From a food systems perspective, to ensure community food security, climate change must be recognized across many aspects of land-use planning. Like the ODPH, Northumberland County Food Policy Council recommends that climate change mitigation and adaptation policies be integrated into agriculture and food policies, infrastructure and facilities, transportation, water, and stormwater management.

Health and Well-being of Ontarians

Previous iterations of the PPS and Growth Plans explicitly recognized the health and well-being of Ontarians, and how healthy communities and natural environments are interconnected. The merging of the PPS and APTG disintegrates the original intentions of these documents, and many essential, health-promoting components to support climate resiliency and a sustainable food system in Ontario.
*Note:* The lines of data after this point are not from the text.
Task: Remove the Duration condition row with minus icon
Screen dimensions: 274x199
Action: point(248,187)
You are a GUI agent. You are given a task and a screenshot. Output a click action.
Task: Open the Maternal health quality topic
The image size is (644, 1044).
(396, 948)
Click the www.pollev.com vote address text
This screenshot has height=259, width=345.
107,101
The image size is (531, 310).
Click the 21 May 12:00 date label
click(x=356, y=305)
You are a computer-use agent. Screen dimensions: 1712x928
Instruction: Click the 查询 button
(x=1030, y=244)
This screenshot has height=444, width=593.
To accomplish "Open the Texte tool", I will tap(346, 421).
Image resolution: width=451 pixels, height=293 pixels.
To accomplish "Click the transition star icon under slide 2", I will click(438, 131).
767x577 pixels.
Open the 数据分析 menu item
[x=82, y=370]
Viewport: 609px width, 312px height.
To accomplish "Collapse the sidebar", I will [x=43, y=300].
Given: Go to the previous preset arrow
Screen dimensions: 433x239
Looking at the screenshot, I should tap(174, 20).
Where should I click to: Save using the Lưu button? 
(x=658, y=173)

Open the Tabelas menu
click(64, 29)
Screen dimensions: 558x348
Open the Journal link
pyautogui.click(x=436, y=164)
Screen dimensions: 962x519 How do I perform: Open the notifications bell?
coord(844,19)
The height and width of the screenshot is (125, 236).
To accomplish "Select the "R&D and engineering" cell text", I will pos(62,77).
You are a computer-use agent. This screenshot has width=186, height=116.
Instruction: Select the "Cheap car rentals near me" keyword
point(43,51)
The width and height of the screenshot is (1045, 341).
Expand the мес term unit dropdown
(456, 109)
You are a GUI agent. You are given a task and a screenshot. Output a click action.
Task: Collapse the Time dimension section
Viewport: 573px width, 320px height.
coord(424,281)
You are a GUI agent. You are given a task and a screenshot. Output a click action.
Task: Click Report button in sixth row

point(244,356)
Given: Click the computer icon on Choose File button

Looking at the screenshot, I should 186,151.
In consideration of a new provincial planning policy instrument, we urge the Province to consider the inclusion of the following policies as proposed by the Ontario Public Health Association:
1. Prevent unsustainable urban expansion and fragmentation of agricultural lands.
2. Integrate affordability targets for low- and moderate-income households to support equity and promote housing affordability for all.
3. Strengthen policies that will help communities mitigate greenhouse gas emissions and adapt to climate change.
4. Mitigate exposure to incompatible land uses and harmful levels of pollution.
5. Re-integrate health and well-being concepts in the Vision and in Chapter 2 “Building Homes, Sustaining Strong and Competitive Communities”, with the goal of creating healthy communities that enable people to thrive.